Saved entries:
- - - - -
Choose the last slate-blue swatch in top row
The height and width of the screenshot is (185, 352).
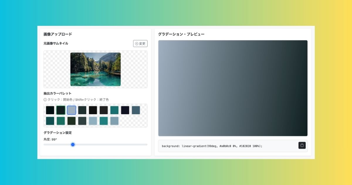click(x=136, y=110)
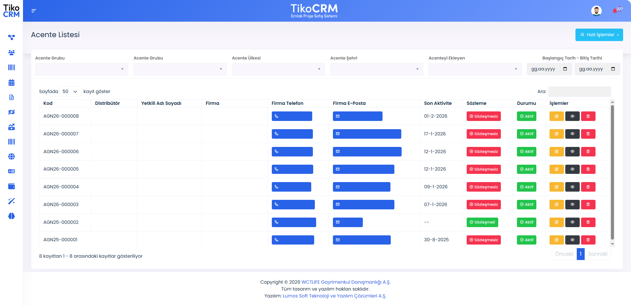Toggle the sidebar menu hamburger icon
This screenshot has height=306, width=631.
tap(34, 11)
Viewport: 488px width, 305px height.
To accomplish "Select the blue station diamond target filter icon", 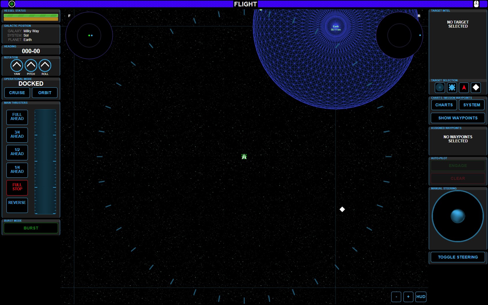I will pos(452,87).
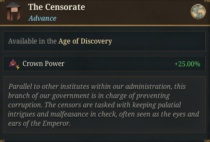
Task: Click the yellow lightning bolt icon
Action: [18, 67]
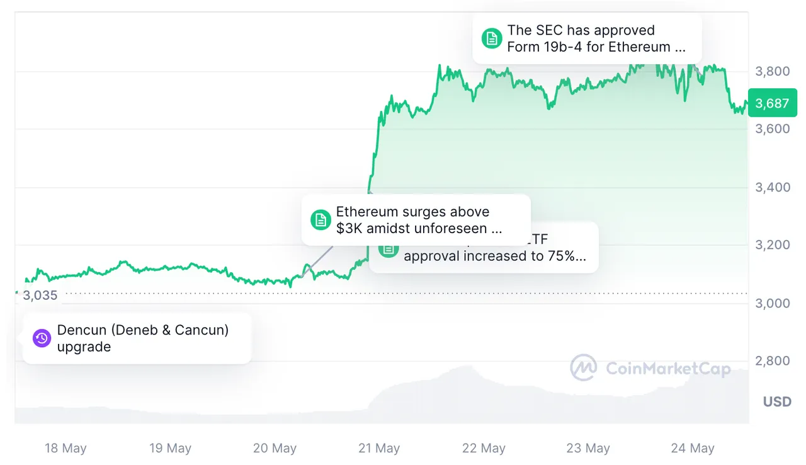
Task: Click the "18 May" date label
Action: [65, 449]
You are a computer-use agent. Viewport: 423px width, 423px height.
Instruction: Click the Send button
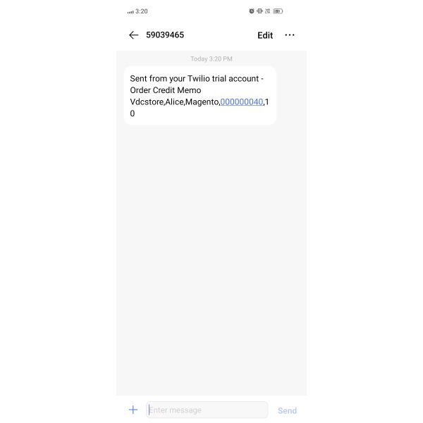coord(287,410)
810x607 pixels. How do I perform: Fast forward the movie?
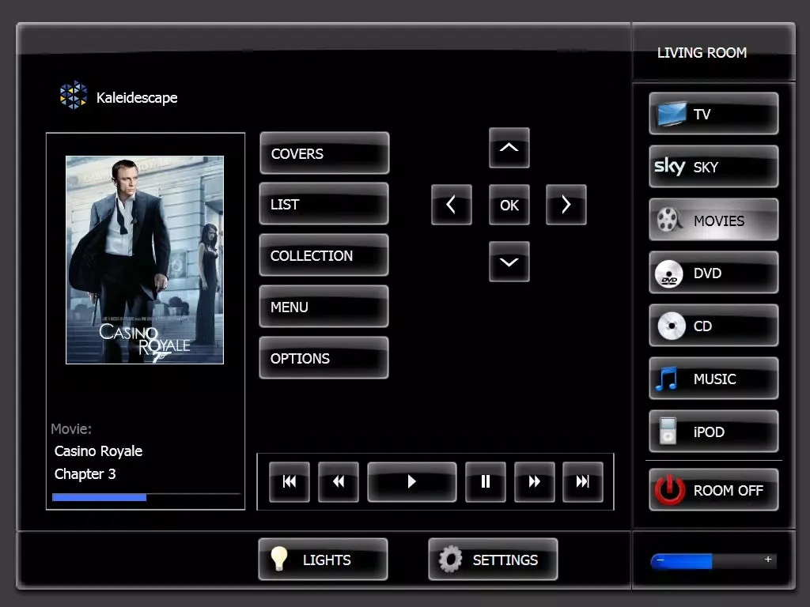535,482
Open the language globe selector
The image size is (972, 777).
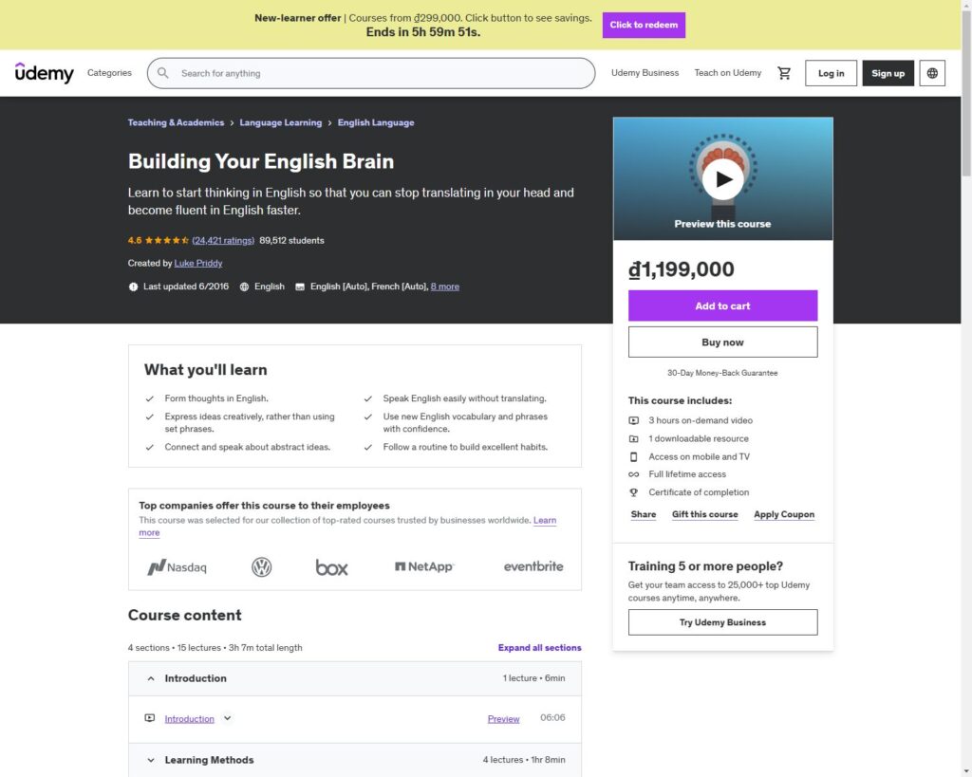[932, 73]
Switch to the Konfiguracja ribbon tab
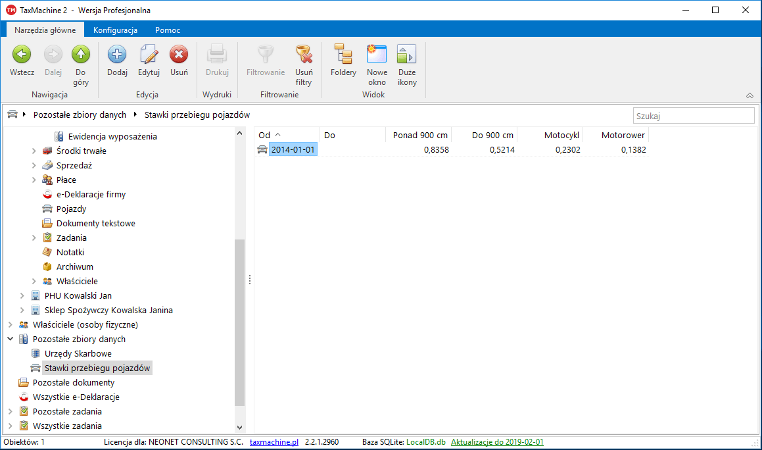 coord(115,30)
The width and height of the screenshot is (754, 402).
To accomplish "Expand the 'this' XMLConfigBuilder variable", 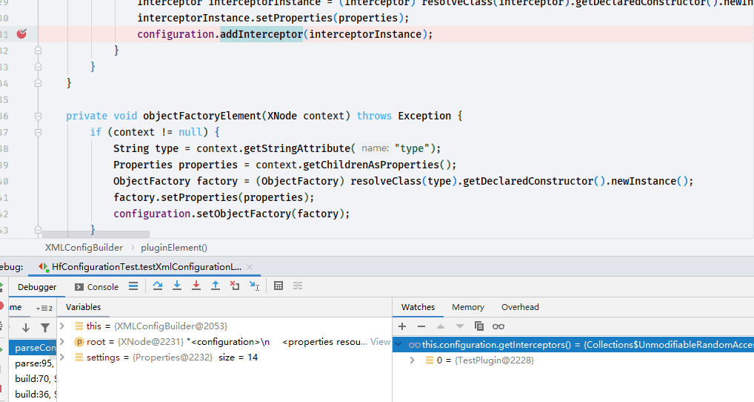I will (x=62, y=326).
- - - - -
Activity: Examine the records above and state the number of lines that include "Viewport", with no further text.

Result of the task: 2